Memory-Efficient Partitioned DNN Inference on Resource-Constrained Android Crowds¶
Conference: ICML 2026
arXiv: 2605.20723
Code: Undisclosed (DNN scheduling subsystem of the CROWDio framework)
Area: Model Compression / Edge Deployment / Mobile Crowdsourced Inference
Keywords: Memory-efficient inference, Model partitioning, Edge ML, ONNX, Android, Pipelined scheduling
TL;DR¶
This paper presents the design of the "DNN Pipeline Scheduling Subsystem" within the CROWDio framework. Without modifying the model itself (no pruning, quantization, or distillation), a complete ONNX model is partitioned into multiple segments by layer and distributed across multiple Android devices with 3.3–7.4 GB RAM for pipelined inference. Five mechanisms—JIT lazy loading, single partition residency constraint, 4-tier affinity scheduling, zlib-compressed tensor transmission, and streaming 1:1 dependencies—are employed to compress the peak RSS of each device to \(43\pm 2\) MB and achieve a batch latency 34% faster than traditional barrier synchronization.
Background & Motivation¶
Background: For DNN inference on resource-constrained devices, the mainstream approach is model reduction—quantization, pruning, knowledge distillation, and low-rank decomposition—to minimize the "per-parameter cost." This assumes the model is still fully hosted by a single device. A complementary approach is deployment-aware partitioning: instead of reducing the model, its layers are split across multiple memory-constrained devices, allowing the team's total memory to "pool" into a complete model, where no single device exceeds its RAM limit.
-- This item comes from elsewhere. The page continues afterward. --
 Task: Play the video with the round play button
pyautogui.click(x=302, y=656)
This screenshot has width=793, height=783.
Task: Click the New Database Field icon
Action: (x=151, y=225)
Limitations of Prior Work: - Commercial Android phones often have only 3.3–7.4 GB RAM, but a "medium" Transformer like DistilBERT requires 2–4 GB for the ONNX session alone, leaving almost no space for the OS and background processes. - Quantization, pruning, and distillation all require model modification, leading to long deployment chains and sensitivity to performance. Partitioning systems like SPINN and Neurosurgeon assume a "one mobile + one reliable cloud" split, failing to handle volunteer crowdsourcing scenarios with more than two segments, frequent device churn, and heterogeneous RAM. - Existing "intra-device layer offloading" (e.g., Melon) only solves memory reuse within one device; it cannot distribute the load across multiple devices. GPipe and PipeDream are designed for GPU clusters and rely on stable networks and homogeneous hardware.
Key Challenge: In heterogeneous, unstable, and extremely memory-constrained Android crowds, performing full Transformer inference requires satisfying three conditions simultaneously: (1) no single device's peak RSS can exceed its RAM budget; (2) network transmission of pipeline segments must not saturate Wi-Fi channels; (3) the scheduling system must redistribute tasks without interrupting in-flight jobs when devices disconnect. If any of these are violated, the entire inference process fails.
Goal: Without modifying model weights, provide an engineering system capable of running DistilBERT (≈67M parameters, SST-2) on a cluster of Android phones with 3.3 GB RAM, and quantify its memory, latency, power consumption, and compression ratio.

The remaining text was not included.